On site workers swamp the neighborhood's publicly available parking on and off for weeks, have to use grotty temporary toilets, often can't wash up with running water, constantly contend with dust, mud, dew, frost, wind, chills, heat, pre-existing electrical and gas lines, darkness, glare, and construction debris at sites whose configurations constantly change even during the course of a single construction project.

For example, many of my Colorado relatives on my father's side, are dry land farmers on the Eastern Plains which occupies them during planting and harvesting season, and then migrate to Front Range cities and mountain towns for construction work much of the rest of the year to make ends meet. not that I'll ever really get why they sink so much multifaceted skill and expensive land, water rights, and equipment into something so uncertain due to fires, droughts, hail, etc. and so unprofitable in all but the best of years.

When you construct a building on site, you need to negotiate new combinations of subcontractors on a project by project basis and have only limited control over how those subcontractors do their jobs, which adds a great deal of administrative and management expense, while impairing quality control, uniform safety rules, and efficiency. In a factory, in contrast, you don't have to renegotiate the organizational structure of the factory for each new project.

Since everyone in a factory is an employee you can impose stricter quality control and safety rules and use workers more efficiently. It is easier to get workers in a factory who smoke to do so in designated areas that spare fellow workers secondary smoke and prevents fire risks,  than it is to enforce that at an on site construction project.

In onsite construction, construction workers are notorious for showing up late or not at all.
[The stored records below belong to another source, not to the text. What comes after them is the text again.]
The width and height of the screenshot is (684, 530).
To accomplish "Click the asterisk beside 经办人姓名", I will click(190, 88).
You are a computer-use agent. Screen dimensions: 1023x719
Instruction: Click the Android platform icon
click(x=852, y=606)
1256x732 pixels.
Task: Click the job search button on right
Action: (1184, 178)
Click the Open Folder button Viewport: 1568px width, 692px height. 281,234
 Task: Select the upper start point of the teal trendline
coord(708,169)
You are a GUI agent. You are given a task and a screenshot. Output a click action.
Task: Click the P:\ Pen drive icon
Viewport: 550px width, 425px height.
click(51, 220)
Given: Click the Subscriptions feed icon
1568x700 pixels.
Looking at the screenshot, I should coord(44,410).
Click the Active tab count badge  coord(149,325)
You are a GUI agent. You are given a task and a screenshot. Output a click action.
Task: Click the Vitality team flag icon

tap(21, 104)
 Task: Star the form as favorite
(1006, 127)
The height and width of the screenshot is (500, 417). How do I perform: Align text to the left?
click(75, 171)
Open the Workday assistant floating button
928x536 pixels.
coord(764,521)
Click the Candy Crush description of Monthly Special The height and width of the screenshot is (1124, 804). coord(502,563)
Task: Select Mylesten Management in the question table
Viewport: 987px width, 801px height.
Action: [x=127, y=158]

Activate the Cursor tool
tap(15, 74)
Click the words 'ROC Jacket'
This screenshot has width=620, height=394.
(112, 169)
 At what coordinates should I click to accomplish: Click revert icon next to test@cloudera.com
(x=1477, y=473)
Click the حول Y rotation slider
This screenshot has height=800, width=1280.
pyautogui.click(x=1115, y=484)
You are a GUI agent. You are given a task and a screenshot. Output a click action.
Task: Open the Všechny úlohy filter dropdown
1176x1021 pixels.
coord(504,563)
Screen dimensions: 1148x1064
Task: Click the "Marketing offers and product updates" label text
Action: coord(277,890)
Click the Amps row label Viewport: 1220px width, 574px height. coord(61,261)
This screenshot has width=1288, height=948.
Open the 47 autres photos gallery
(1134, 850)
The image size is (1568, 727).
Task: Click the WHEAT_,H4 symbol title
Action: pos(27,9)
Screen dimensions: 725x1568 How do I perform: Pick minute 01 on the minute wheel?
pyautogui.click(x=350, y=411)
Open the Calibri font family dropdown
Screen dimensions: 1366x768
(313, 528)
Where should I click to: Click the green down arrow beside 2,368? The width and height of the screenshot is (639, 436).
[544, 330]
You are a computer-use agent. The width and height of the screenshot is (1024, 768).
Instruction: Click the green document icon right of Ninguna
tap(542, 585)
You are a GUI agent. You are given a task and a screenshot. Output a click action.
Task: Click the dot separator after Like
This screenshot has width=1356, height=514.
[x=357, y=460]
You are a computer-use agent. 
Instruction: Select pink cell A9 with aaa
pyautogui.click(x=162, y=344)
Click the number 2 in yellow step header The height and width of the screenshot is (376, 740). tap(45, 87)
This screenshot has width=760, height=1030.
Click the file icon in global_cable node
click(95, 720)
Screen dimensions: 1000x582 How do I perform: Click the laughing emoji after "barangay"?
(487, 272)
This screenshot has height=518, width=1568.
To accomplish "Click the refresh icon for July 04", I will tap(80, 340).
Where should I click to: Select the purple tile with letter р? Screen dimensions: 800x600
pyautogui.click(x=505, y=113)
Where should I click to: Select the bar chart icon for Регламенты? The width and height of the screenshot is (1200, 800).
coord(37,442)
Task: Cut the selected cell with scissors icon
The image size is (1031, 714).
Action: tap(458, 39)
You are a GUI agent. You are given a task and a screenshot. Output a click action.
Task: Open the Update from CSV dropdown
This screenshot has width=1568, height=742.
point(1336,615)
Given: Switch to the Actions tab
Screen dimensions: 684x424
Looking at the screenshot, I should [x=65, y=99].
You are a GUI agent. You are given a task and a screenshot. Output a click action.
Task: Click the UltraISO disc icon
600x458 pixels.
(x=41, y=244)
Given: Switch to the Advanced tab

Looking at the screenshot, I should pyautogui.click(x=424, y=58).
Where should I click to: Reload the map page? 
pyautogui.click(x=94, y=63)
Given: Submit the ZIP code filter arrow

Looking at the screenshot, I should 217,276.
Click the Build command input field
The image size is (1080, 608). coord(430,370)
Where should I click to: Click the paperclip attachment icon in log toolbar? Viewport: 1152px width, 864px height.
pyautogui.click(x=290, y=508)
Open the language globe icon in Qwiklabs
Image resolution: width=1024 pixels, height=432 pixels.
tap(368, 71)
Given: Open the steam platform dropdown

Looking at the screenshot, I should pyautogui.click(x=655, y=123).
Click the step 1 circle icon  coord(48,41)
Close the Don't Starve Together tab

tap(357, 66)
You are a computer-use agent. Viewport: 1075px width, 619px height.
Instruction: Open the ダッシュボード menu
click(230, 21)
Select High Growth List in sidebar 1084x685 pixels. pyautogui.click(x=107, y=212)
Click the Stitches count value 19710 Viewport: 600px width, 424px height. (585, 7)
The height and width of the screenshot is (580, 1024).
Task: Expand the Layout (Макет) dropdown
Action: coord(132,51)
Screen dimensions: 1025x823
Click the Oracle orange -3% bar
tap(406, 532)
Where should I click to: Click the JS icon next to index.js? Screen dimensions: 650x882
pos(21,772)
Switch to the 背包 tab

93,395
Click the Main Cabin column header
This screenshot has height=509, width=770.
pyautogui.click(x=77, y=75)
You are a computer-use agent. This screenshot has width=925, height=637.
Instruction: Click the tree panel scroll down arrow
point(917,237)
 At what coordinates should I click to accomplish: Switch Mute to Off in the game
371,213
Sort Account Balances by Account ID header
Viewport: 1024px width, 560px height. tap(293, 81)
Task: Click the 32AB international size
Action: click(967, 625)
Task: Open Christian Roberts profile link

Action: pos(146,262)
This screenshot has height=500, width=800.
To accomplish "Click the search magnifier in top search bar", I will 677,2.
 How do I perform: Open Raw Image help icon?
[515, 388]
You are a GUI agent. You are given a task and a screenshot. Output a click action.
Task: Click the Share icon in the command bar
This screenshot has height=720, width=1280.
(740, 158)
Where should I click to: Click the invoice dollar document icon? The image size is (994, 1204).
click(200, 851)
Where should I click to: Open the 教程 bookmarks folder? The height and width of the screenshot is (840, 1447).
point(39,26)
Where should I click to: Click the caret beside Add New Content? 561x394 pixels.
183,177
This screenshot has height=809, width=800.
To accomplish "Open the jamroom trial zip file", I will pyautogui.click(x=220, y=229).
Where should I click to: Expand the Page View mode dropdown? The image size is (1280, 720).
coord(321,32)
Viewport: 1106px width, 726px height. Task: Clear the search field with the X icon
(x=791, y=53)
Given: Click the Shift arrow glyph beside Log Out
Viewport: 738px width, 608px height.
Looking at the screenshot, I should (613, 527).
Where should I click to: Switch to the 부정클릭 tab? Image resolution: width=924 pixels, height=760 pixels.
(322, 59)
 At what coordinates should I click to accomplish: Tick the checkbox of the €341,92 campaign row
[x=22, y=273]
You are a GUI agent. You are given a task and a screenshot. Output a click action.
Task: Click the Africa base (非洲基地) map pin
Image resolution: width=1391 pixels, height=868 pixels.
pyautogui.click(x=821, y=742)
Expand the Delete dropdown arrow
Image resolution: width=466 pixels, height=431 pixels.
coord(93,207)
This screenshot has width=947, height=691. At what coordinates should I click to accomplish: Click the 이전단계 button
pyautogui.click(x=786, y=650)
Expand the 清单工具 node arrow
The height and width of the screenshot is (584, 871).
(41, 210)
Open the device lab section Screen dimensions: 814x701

This isn't simply a matter of construction workers being worse people than other employees. 

An office or factory worker can follow a routine and let habits take over, and when they arrive, what they need to start working will generally naturally and almost automatically be in place be virtue of the structure of the workplace which doesn't change much. And, office and factory workers aren't exposed to the same risks of occupational injuries and illnesses (and the away from work time necessary to treat them), that on site construction workers are on a daily basis.

In contrast, construction workers have to have the bandwidth every day to keep up with a constant barrage of changing schedules at different places with unfamiliar transportation times to get there due to traffic and construction and have to keep track of all the tools, equipment, safety gear and supplies that they need for each particular job. Often, at least somebody has been hurt or get sick from events at some previous job (often different jobs for different workers). And, those construction workers aren't conditioned to the expectation that everything will be on time, because often it isn't and they don't feel the obligation to hold themselves to higher standards. The delays that foster disrespect for exact work times flow, in part, from the fact that project managers need to make sure that everything the workers need before they can do their job from permits, to prior steps in the construction process, to construction waste dumpsters, to portable toilets, to heavy equipment, to parking spaces for worker vehicles, to partial road closures is in place before those workers show up in a process that has to be repeated from scratch with every new job and has numerous potential chokepoints that can stop everything, even before considering weather conditions and supply chain issues that add additional layers of unpredictability to the process.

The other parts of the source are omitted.